### [TEXT SHOWN]
● ● ● ● ● ● ●

And robots came in with Karl Capek's "R. U. R." (short for "Rossem's Universal Robots," robota being the Czech word for worker. The play was 1920, I believe...but when did the word become widely circulated? Certainly it was in play when the science fiction scene started going (Amazing Stories started publishing in 1926)...but when did it catch on with the general population? And when did it become "mechanical man," or "metal man?"
 


Posted by Corin224 (Member # 2513) on :
 
I'm gonna take one more shot at "relativity for the layman". Since the explanations so far, while technically correct, can be a bit tough for the average non-science geek to follow.

You're driving a car at 50 miles per hour. As you pass a man standing on the side of the road, he throws a baseball in the same direction you're traveling at 100 miles per hour.

To you, it looks like the ball is going 50 miles per hour. To the man, it looks like it's going 100. Pretty simple, right?

So, here's the trick. You pass by the man going at 75% of the speed of light, right when he flashes a light. To him, it obviously looks like that pulse is going away from him at the speed of light. How fast does that pulse look like it's going to you?

25% the speed of light? Nope.

That's the obvious answer, but it's wrong. That same pulse looks to you like it's going away from you at exactly the speed of light.

There you go. THAT is where all that wierdness about time slowing down comes in. The fact is, no matter WHAT frame of reference you're in, the speed of light is constant. It sounds ugly until you decide to agree that time isn't constant, and suddenly the math starts to work out. It's creepy, honestly. Once you figure that out, start asking yourself how gravity works and prepare to have your mind boggled.

● ● ● ● ● ● ●

### [PROBLEM SET]
1 > Translate this sentence from the forum discussion on robots and relativity into Spanish: "You're driving a car at 50 miles per hour."
2 > Pick up the forum discussion on robots and relativity after its last sentence and continue it.

### [RECORD EXTRACTS]

● ● ● ● ● ● ●

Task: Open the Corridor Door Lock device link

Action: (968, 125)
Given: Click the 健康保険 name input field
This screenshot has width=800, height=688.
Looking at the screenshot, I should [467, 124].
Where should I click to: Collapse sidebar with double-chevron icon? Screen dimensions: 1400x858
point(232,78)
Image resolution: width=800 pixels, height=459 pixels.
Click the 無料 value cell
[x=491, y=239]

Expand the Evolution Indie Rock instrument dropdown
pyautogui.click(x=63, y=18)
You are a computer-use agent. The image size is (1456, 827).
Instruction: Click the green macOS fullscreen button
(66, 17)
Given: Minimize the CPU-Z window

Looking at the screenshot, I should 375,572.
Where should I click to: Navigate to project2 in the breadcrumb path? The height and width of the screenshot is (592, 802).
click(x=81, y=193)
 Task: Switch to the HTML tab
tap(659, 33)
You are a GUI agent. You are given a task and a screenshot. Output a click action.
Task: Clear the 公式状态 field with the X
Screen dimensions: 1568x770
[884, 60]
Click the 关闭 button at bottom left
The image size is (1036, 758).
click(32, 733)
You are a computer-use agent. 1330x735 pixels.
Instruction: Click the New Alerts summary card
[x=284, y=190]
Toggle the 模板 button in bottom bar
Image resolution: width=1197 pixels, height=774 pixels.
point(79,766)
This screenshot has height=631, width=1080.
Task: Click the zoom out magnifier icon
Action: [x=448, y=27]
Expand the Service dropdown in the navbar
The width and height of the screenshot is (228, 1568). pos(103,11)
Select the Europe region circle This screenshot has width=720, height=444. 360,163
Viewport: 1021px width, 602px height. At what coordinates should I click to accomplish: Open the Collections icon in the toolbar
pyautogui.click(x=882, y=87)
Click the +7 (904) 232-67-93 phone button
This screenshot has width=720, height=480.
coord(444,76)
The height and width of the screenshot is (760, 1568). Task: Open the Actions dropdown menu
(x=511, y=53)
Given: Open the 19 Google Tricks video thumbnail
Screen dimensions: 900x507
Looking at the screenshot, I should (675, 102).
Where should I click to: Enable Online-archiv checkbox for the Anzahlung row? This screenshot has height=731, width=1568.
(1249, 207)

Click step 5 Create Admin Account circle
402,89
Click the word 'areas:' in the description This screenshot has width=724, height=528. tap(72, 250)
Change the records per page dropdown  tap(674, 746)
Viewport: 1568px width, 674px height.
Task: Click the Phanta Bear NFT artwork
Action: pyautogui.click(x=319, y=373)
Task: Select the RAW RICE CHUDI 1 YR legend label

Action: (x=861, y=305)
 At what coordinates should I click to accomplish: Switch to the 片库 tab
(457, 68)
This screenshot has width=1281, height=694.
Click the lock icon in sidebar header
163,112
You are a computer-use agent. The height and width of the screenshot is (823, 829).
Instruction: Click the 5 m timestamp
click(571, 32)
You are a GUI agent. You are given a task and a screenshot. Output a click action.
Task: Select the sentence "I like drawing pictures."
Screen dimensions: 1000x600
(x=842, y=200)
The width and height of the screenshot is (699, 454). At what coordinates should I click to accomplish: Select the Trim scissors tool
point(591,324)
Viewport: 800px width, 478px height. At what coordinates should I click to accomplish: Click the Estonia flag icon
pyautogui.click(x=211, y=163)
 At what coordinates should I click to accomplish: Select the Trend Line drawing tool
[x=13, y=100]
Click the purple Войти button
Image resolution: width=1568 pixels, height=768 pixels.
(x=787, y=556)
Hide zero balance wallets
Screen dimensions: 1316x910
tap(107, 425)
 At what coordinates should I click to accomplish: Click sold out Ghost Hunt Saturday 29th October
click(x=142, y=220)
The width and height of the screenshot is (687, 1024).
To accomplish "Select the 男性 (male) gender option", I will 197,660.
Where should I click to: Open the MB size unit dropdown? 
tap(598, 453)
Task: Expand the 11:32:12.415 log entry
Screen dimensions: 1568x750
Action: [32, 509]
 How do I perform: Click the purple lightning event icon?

● ● ● ● ● ● ●

### [EXERCISE RESULTS]
1 > Vas conduciendo un coche a 50 millas por hora.

2 >
Freaky, huh?

As far as nanotech . . . still magic, even in this day and age. I'd go with the deliberately confusing explanation that makes the eyes of the character being spoken to glaze over. That's always fun to write.

-Falken224 (posing as Corin)

 


Posted by Robert Nowall (Member # 2764) on :
 
I'm a little underwhelmed by the idea of simply explaining advanced technology or culture or whatever to someone "primitive" as "magic." I remember reading an SF novel (The Flying Sorcerers, Niven and Gerrold, a pretty good read), where one [advanced] character used a translator (for a while) to talk to other [primitive] characters. He'd say something that'd be translated as, "That's not magic," and then say, "It's...magic!" Predictably, the other characters got mad about it.

Primitive people (human, alien, or whatever) might not have as many facts as the advanced...but there's no reason for the writer to assume they're stupid because they're primitive...
 


Posted by Aust Alien (Member # 3493) on :
 
I think you make a good point. I guess the starting point is : How would you describe this technology to someone TODAY? What in this would need to be modified to explain it to someone in the forties?
 
Posted by Dead_Poet (Member # 3542) on :
 
how would a man from the future describe nanotechnology...

Millenium man: They are little tiny, microscopic (Great redundancy there) robots that flow through your blood to help fix your body.

40's man: Say what?

MM: Little robots that heal you.

FM: What the devil is a robot?

MM: They're machines.

FM: Like a tractor?

MM: Sort of...

FM: Who's drivin it?

MM: It drives itself.

FM: Boy are you one crazy son of a gun. Are you kidding me? 'Cause this ain't funny.

MM: No, I'm serious.

FM: So you're tellin me that there's a bunch of miniature tractors in my body, fixin stuff with no one tellin them what to do? How do you know they won't kill me? Why didn't you just shoot me instead?

MM: They are programmed to know what to fix and what to leave alone. You're fine.

FM: Well, how much gas they got?

MM: They don't have any gas.

FM: No gas? How do they drive?

MM: They use your body's electric current to power themselves.

FM: . . . Well that's a nice story. Why don't you write it down. I hear magazines will buy stuff like that.

At this point, the SM is truly convinced that MM is crazy.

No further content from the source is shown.